“Sigorta sözleşmesi” başlıklı TTK nın 1401. maddesi:
“Sigorta sözleşmesi, sigortacının bir prim karşılığında, kişinin para ile ölçülebilir bir menfaatini zarara uğratan tehlikenin, rizikonun, meydana gelmesi hâlinde bunu tazmin etmeyi … bir para ödemeyi veya diğer edimlerde bulunmayı yükümlendiği sözleşmedir.”
«Menfaat ve kapsam» başlıklı
MADDE 1453- (1) Rizikonun gerçekleşmemesinde menfaati bulunanlar, bu menfaatlerini mal sigortası ile teminat altına alabilirler.
Bu kanun maddelerine göre, bir kişinin para ile ölçülebilir bir menfaati (örneğin 100 birim), bir riziko gerçekleştiğinde, aynı tutarda tazminat (100 birim) ödenmelidir. Özetle, sigorta, bir şeyin fiziken eski haline getirilmesine değil, kişinin o şey üzerindeki ekonomik menfaatine teminat sağlar. Bu nedenle, tamir edilen araçlarda oluşan değer kaybının da bu hüküm kapsamında karşılanması gerekmektedir.
Yargıtay’ın, değer kaybının ödenmesine ilişkin birkaç eski kararı bulunmakla birlikte, bu konuda benim kişisel görüş sürecim farklı bir şekilde gelişti. 1996 yılında bir şirket denetimi sırasında oluşturduğum, dünya uygulamalarını bilmediğim için beklettiğim ve yalnızca Sigorta Denetleme Kurulu’ndaki sunumlarda ve Türk Sigorta Enstitüsü’ndeki eğitimlerimde dile getirdiğim bir görüşüm vardı: Oto sigortalarında tamamında değer kaybı tazminatının ödenmesi gerektiği. Ancak, İngiltere (2003) ve ABD’deki (2010) araştırmalarım sonrasında, bu görüşümü daha da pekiştirdim ve nihayetinde Active Bankacılık ve Finans Dergisi 2010 Kasım-Aralık sayısında bir makale olarak yayınladım. Yanılmıyorsam, bu makale değer kaybı konusunda yayınlanan ilk makaledir.

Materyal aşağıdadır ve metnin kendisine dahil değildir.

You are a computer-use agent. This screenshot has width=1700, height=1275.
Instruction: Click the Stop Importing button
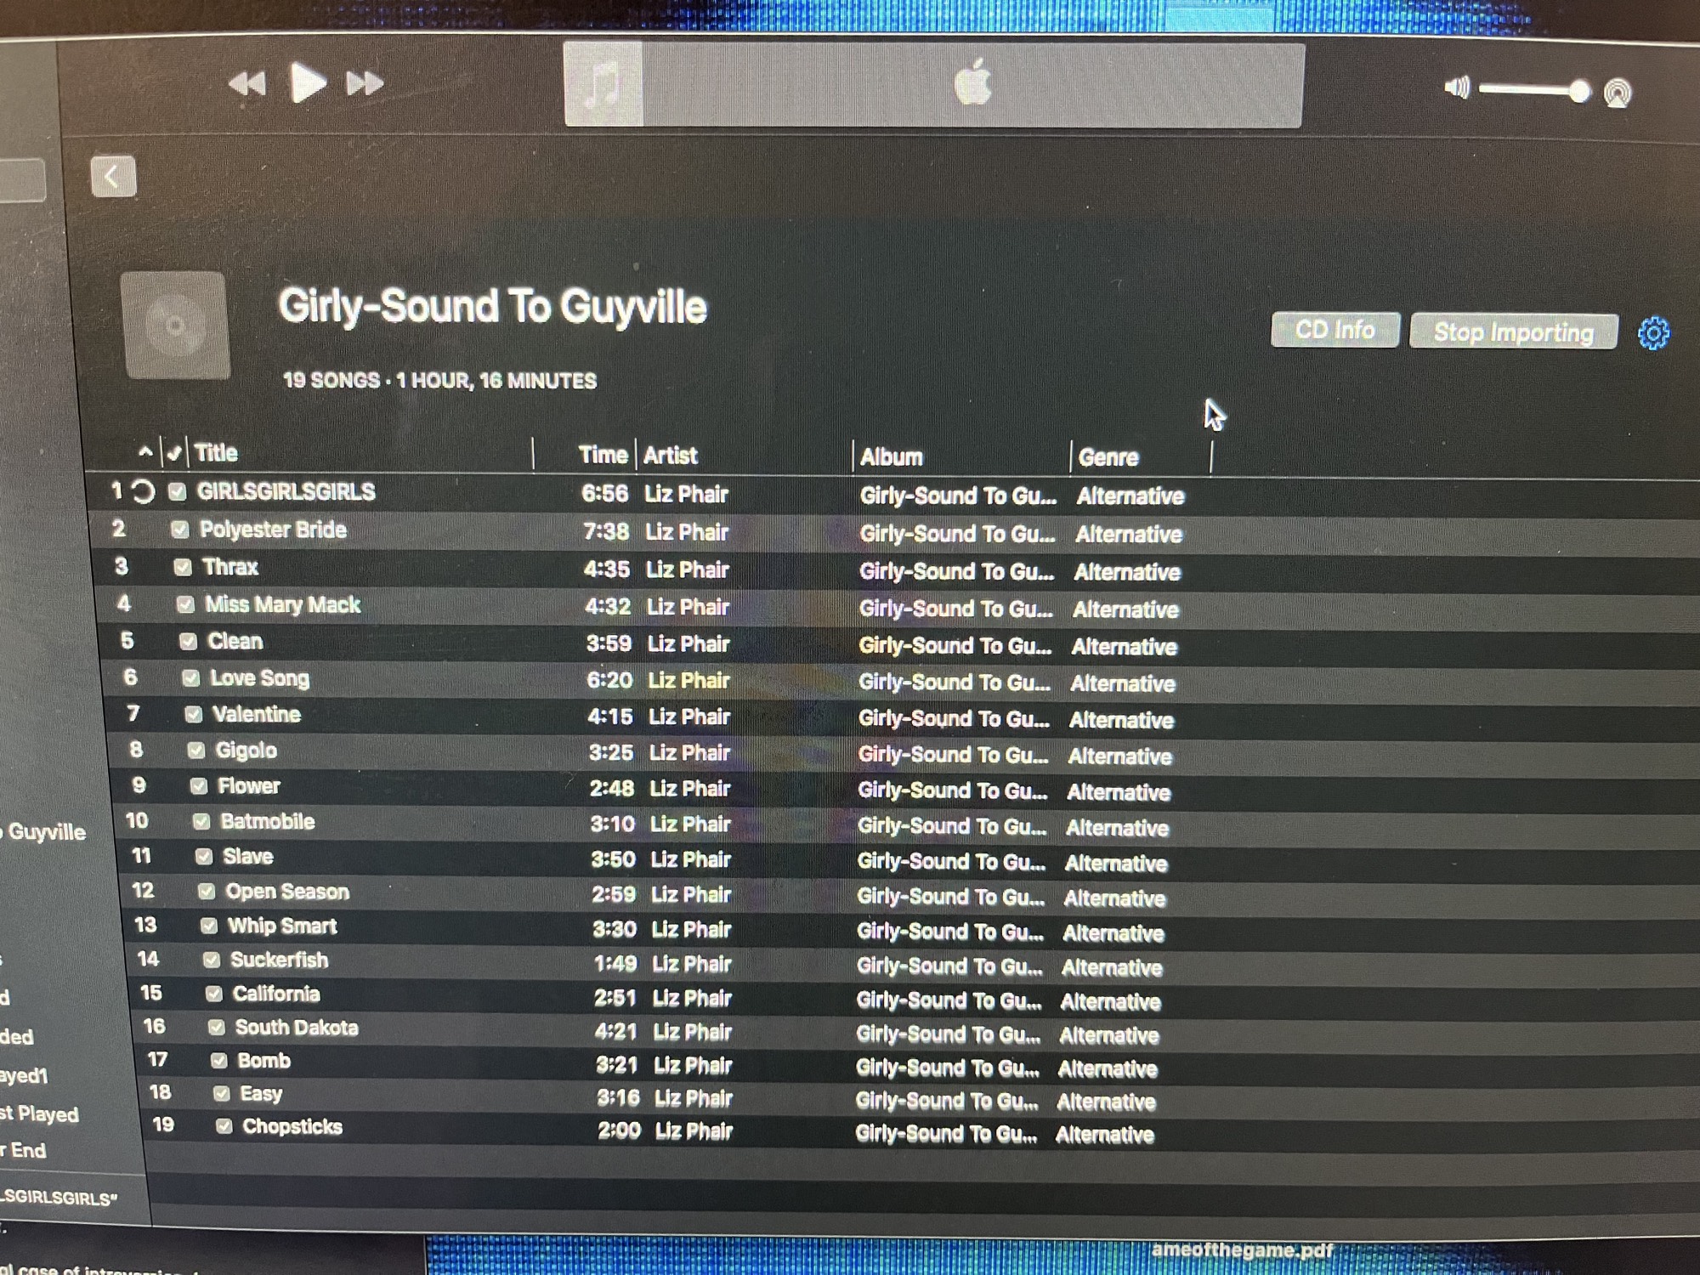point(1513,332)
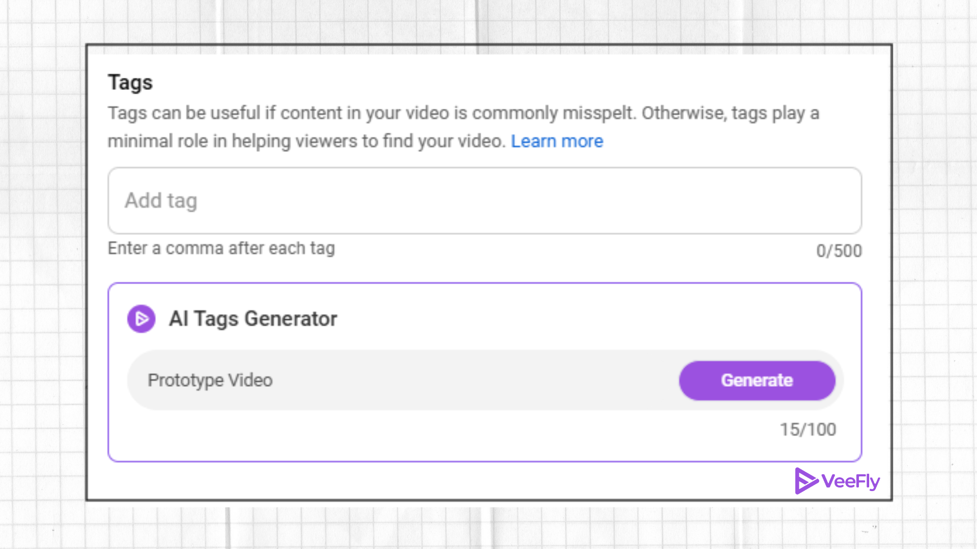
Task: Click the VeeFly wordmark text
Action: [x=850, y=480]
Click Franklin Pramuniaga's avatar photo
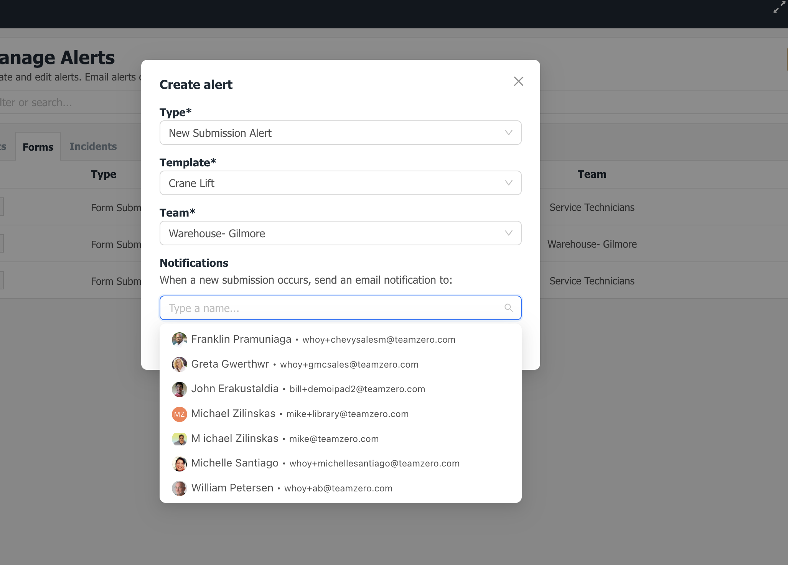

Bu makalenin yayınlanmasının ardından, belki de tesadüfi bir şekilde, 2011 yılının Mart-Nisan döneminde TSB verilerine göre sigorta şirketlerine değer kaybı tazminatı talepleri gelmeye başladı. Yıl sonuna kadar bu talepler yaklaşık 1000 adede ulaştı ve sonraki yıllarda yüz binleri geçti. Ancak burada önemli bir sorun var: Tamir edilen bütün araçlar değer kaybına uğrasa da, uygulamada sadece trafik sigortası kapsamında, karşı tarafın aracının tamir edilmesi durumunda değer kaybı tazminatı ödeniyor.
Peki, neden kasko sigortasında değer kaybı tazminatı ödenmiyor? Bunun için özel bir kanun maddesi mi var? Hayır, böyle bir madde yok. Bilakis yukarıdaki kanun hükümleri, kasko sigortası da dahil olmak üzere tüm zarar sigortalarını kapsıyor. O halde neden uygulanmıyor? Bunun temel nedeni, kanaatimce Yargıtay ve STK’ların ilgili maddeyi derinlemesine incelemeden kararlar vermeleridir.
Zorunlu açıklama: 2020 yılında akademisyenliğe geçişim sırasında, Covid-19 pandemisinin etkileri, ardından gelen ekonomik kriz ve trafik sigortasında uygulanan tavan fiyat politikalarının sektör üzerindeki olumsuz sonuçları nedeniyle, bu konuyu bilinçli bir şekilde gündeme getirmedim. Ancak, ilk 7 Aralık’ta SHD’nin ve 23 Aralık’ta İstanbul Barosu’ndaki bir konuşmamda bu konuya değindim.